Children, once the promise of tomorrow, now bear the weight of today’s hunger. Schools stand empty, teachers fled, and the laughter of youth has been replaced by the hollow echoes of empty stomachs. Parents ration meals, stretching scarce grains into thin porridges. Malnutrition rates climb, and the weakest—infants and the elderly—suffer first. In Saye, a mother cradles her emaciated child, whispering prayers for rain that might never come, while aid workers plead for corridors that never open.

The fragile web of negotiation

Negotiation has become a survival tactic, not a path to peace. Local leaders, tribal elders, and even former combatants now serve as intermediaries, brokering fragile truces with JNIM representatives. These talks are less about ideology and more about survival—allowing a trickle of food into besieged areas in exchange for loyalty oaths or informant networks. But trust is a luxury few can afford. Double-crossing is common, and promises made one day are broken the next. In Marébougou, a ceasefire agreement last month brought temporary relief, only for it to collapse when fighters accused villagers of harboring informants for the Malian military.

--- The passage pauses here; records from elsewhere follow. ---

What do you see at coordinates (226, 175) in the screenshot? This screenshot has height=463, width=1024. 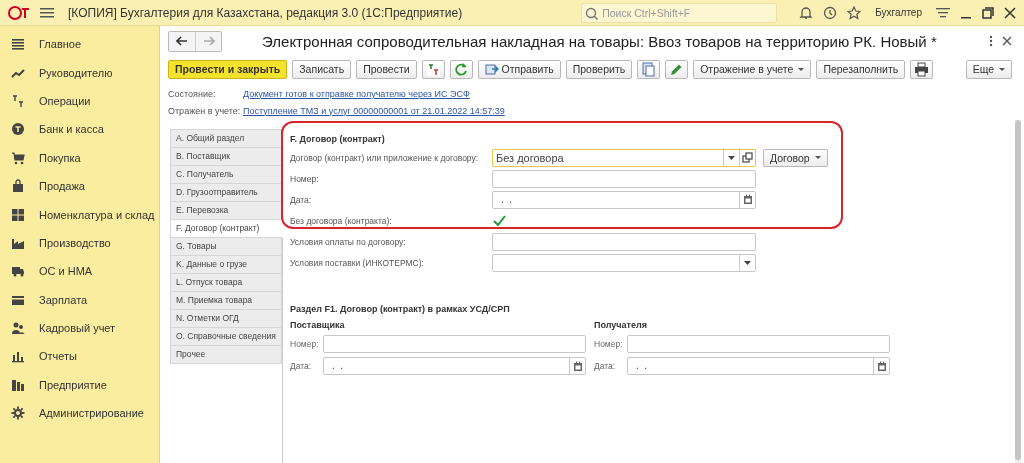 I see `section-tab: C. Получатель` at bounding box center [226, 175].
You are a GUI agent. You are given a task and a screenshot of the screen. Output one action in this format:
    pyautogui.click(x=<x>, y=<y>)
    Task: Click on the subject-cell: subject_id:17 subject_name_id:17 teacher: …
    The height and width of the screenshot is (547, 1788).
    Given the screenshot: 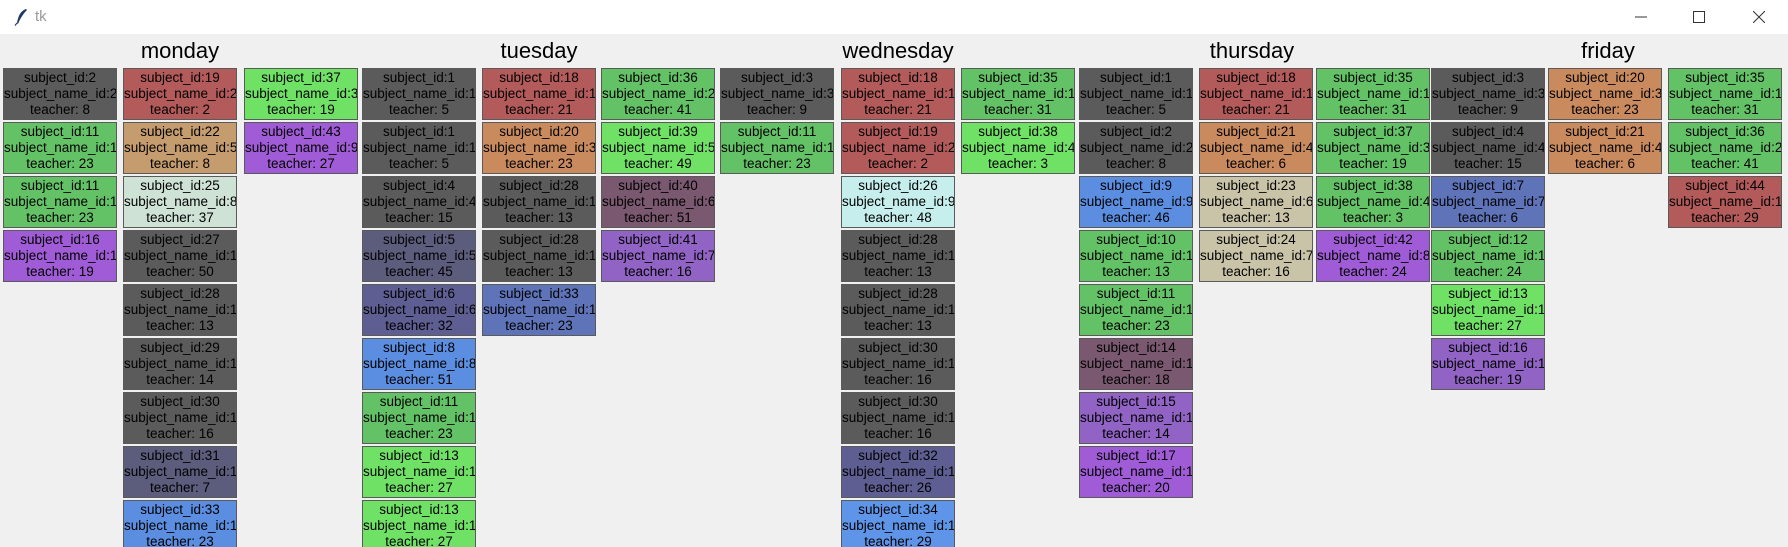 What is the action you would take?
    pyautogui.click(x=1136, y=472)
    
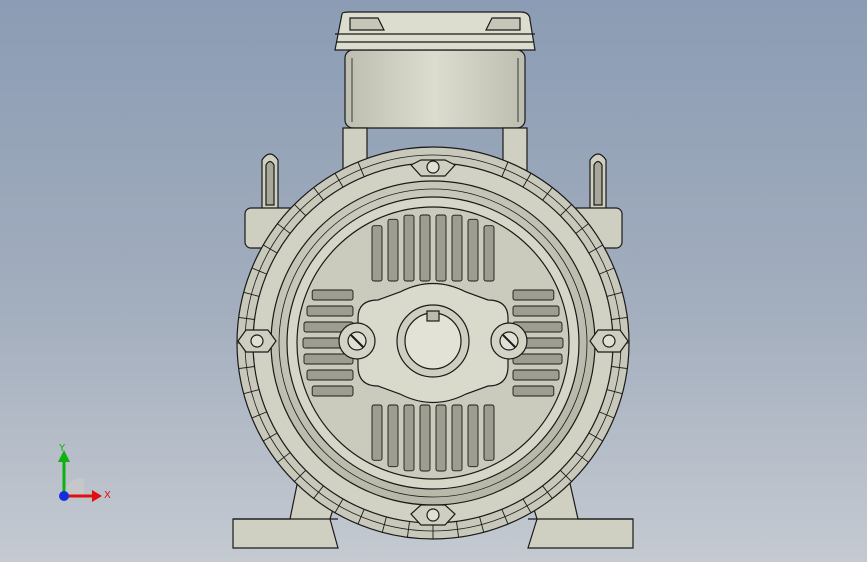 The width and height of the screenshot is (867, 562). Describe the element at coordinates (108, 496) in the screenshot. I see `triad-x-label: X` at that location.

For those trapped inside, the blockade is not just a military tactic—it is a humanitarian catastrophe in slow motion. International aid groups, hamstrung by access restrictions and security threats, struggle to deliver even basic assistance. The World Food Programme’s warnings of impending famine grow louder each week, yet the world’s attention remains elsewhere. The people of Marébougou, Saye, and Kori-Maoundé are left to fend for themselves in a war where the frontline isn’t a hill or a river, but a closed road—and the only enemy is silence.